Tom DeLay is formally resigning as of June 9, 2006. Today, he gave his farwell address to Congress. You can read the full transcript
here, and watch the video
here. Predictably, he spent quite a long time extolling the virtues and performance of the Republican party while lashing out at liberalism:
In preparing for today, I found that it is customary in speeches such as these to reminisce about the good old days of political harmony and across-the-aisle camaraderie, and to lament the bitter, divisive partisan rancor that supposedly now weakens our democracy.
Well, I can't do that because partisanship, Mr. Speaker, properly understood, is not a symptom of democracy's weakness but of its health and its strength, especially from the perspective of a political conservative.
Liberalism, after all, whatever you may think of its merits, is a political philosophy and a proud one with a great tradition in this country, with a voracious appetite for growth.
In any place or any time on any issue, what does liberalism ever seek, Mr. Speaker? More -- more government, more taxation, more control over people's lives and decisions and wallets. If conservatives don't stand up to liberalism, no one will. And for a long time around here, almost no one did.
Indeed, the common lament over the recent rise in political partisanship is often nothing more than a veiled complaint instead about the recent rise of political conservatism.
I should add here that I do not begrudge liberals their nostalgia for the days of a timid, docile and permanent Republican minority.
The whole thing is quite entertaining. Meanwhile, Nancy Pelosi writes this in an op-ed for The Hill:
Tomorrow, Tom DeLay officially resigns from the House of Representatives.
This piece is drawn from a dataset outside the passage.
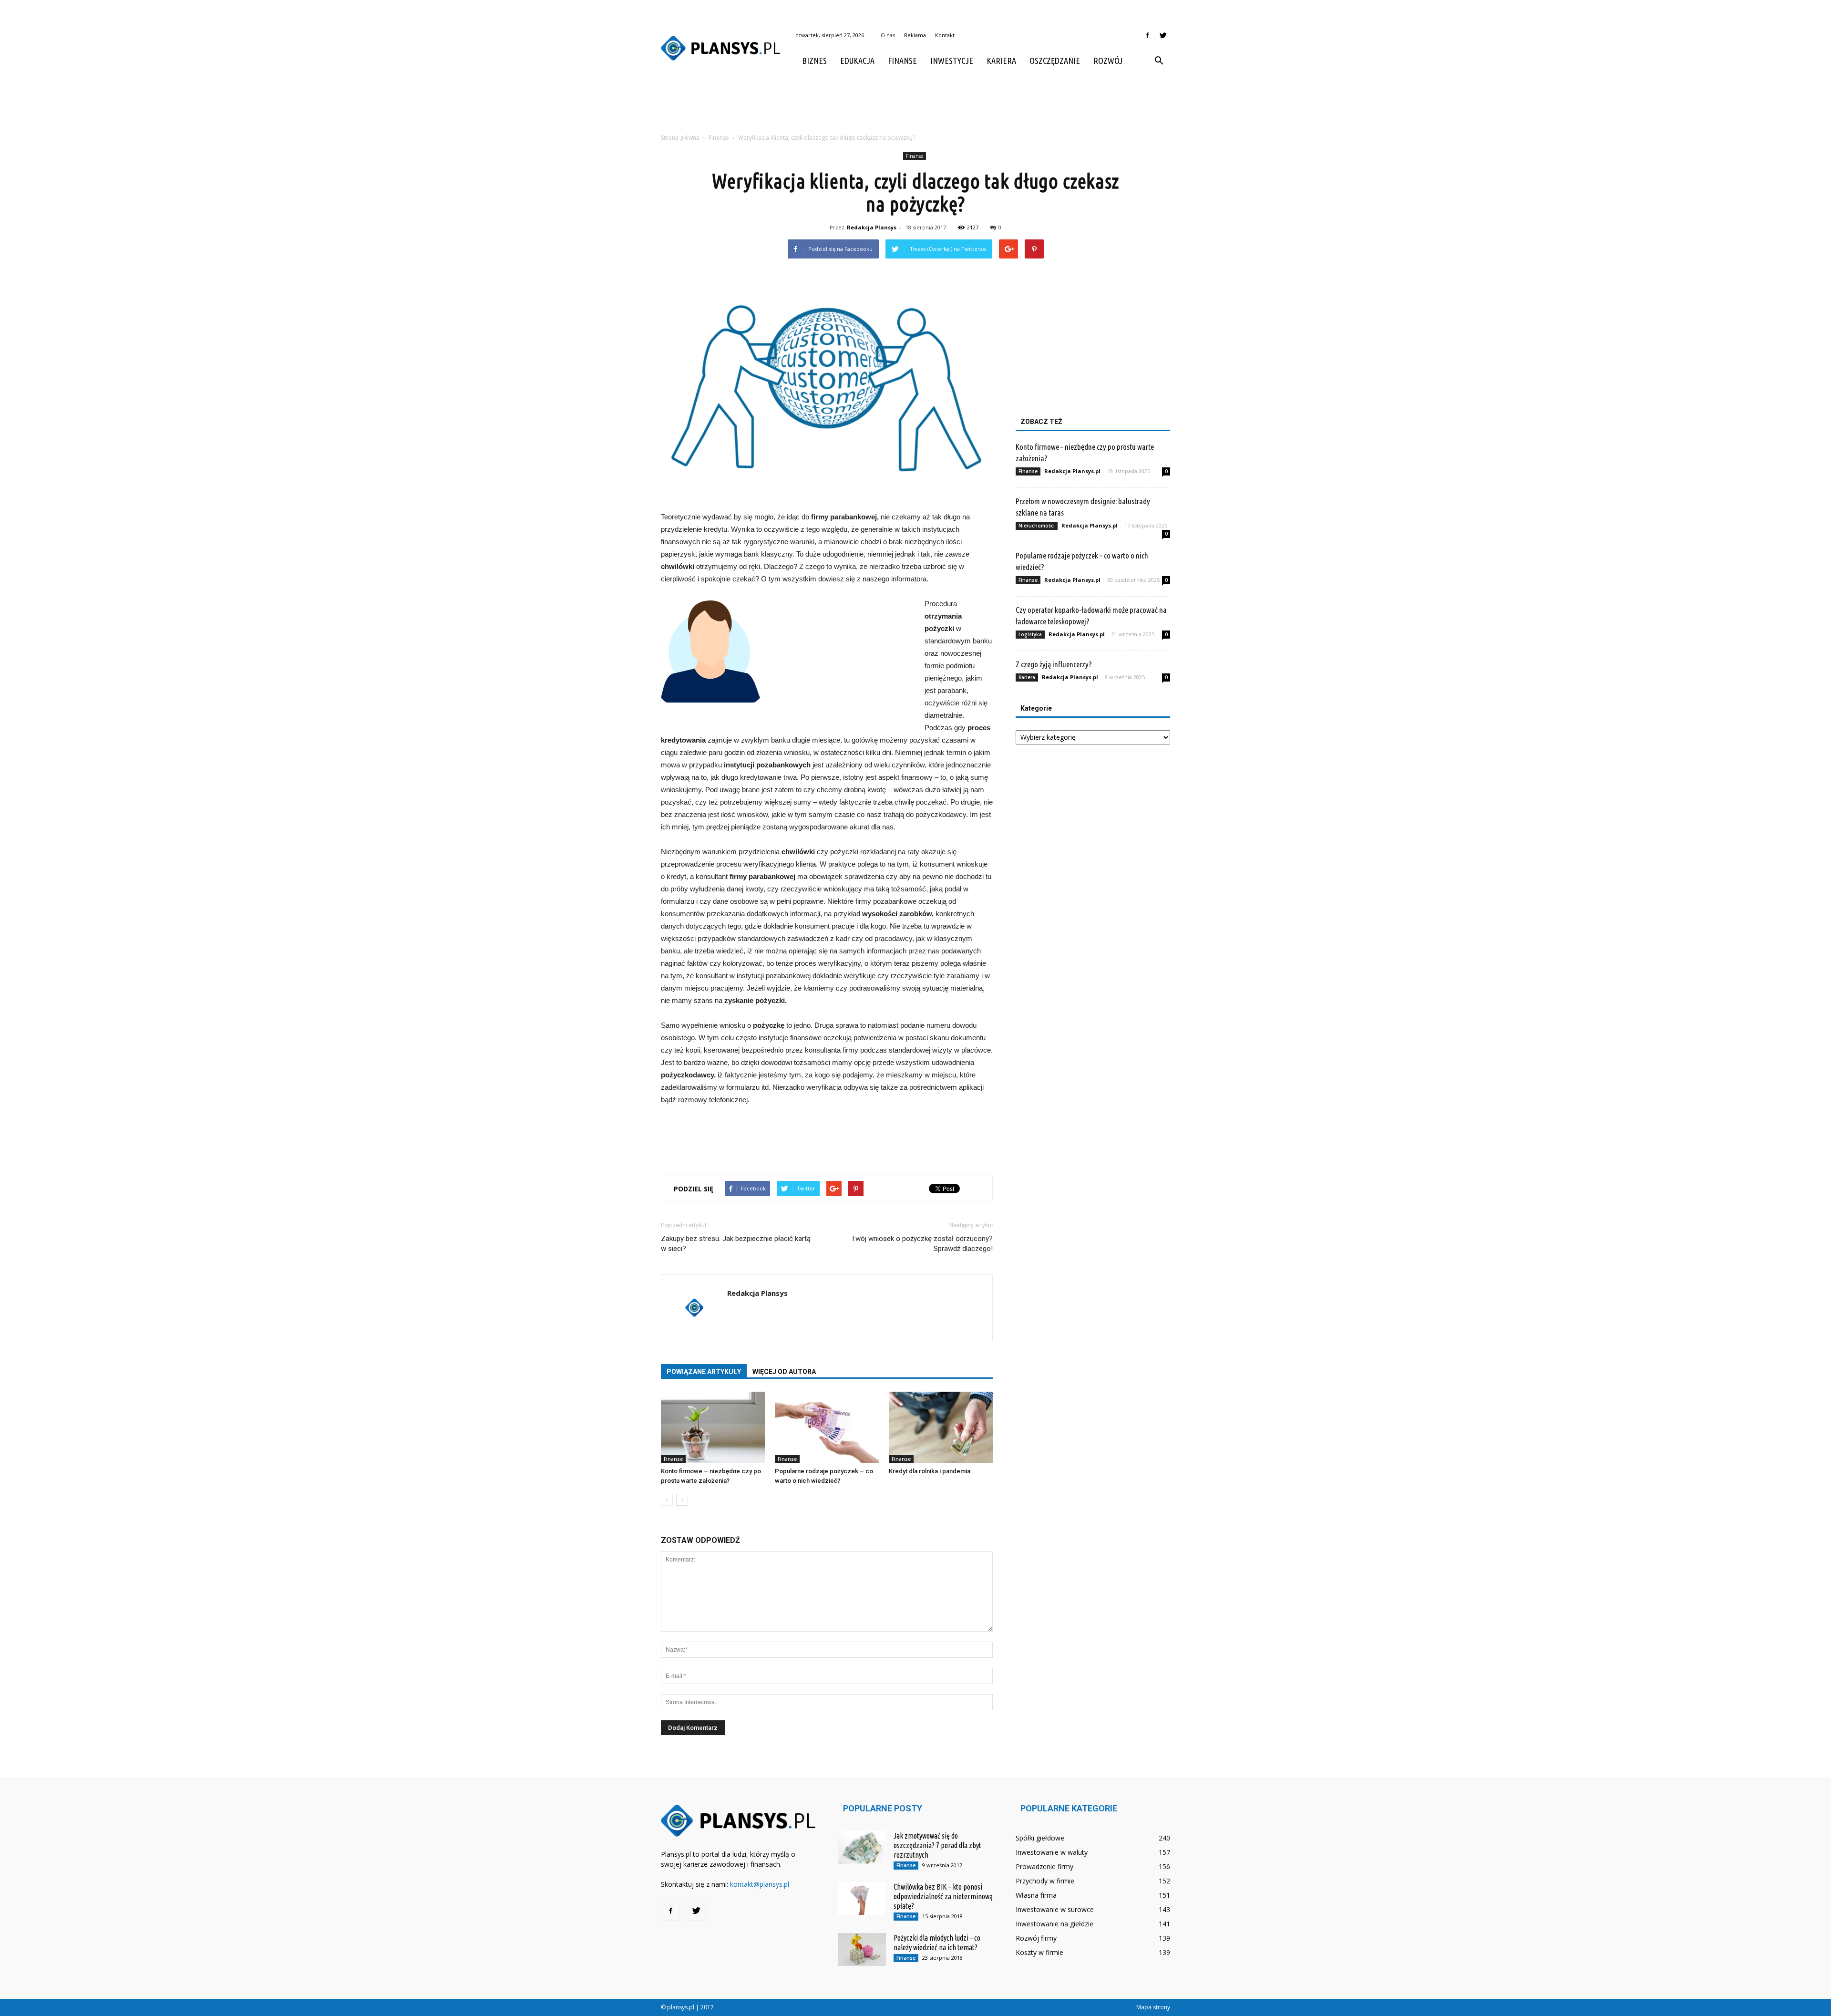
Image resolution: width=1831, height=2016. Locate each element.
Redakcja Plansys (871, 227)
His resignation brings to an end what the press has referred to as a "criminal enterprise" run out of the former majority leader's office.
Yet the widespread Republican culture of corruption goes deeper than one man and extends further than one office. Mr. DeLay's departure under an ethical and legal cloud fails to extinguish that broader corruption.
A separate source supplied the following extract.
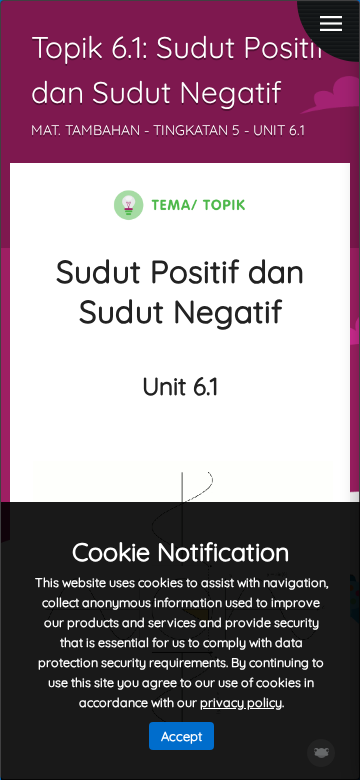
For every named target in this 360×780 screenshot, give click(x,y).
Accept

The corruption extends to legislation written by lobbyists that works for the few, not the many, such as a prescription-drug bill that benefits pharmaceutical companies and insurance companies rather than senior citizens and other Medicare beneficiaries and an energy bill that benefits Big Oil rather than consumers. Mr. DeLay (R-Texas) may be leaving office, but he leaves behind the cost of corruption.
Democrats are trying to address those costs of DeLay's corruption by targeting the gross human rights abuses in the Northern Mariana Islands:
House Democrats led by Rep. George Miller (D-Calif.) introduced legislation today to extend key federal controls over a U.S. territory in the western Pacific, renewing an effort that was blocked for years by lobbyist Jack Abramoff and once-powerful Texas Republican Tom DeLay.
The bill aims to apply U.S. immigration law and basic labor protections, including the U.S. minimum wage, to the Commonwealth of the Northern Mariana Islands (CNMI), a U.S. territory 3,900 miles west of Hawaii. Human rights and labor investigators have found rampant abuses there over the years, notably the trafficking of women for a commercial sex trade and the exploitation of mostly female workers from poor Asian countries in a largely foreign-owned garment-manufacturing industry that uses the territory to turn out "Made in U.S.A." clothing exempt from U.S. tariffs and quotas.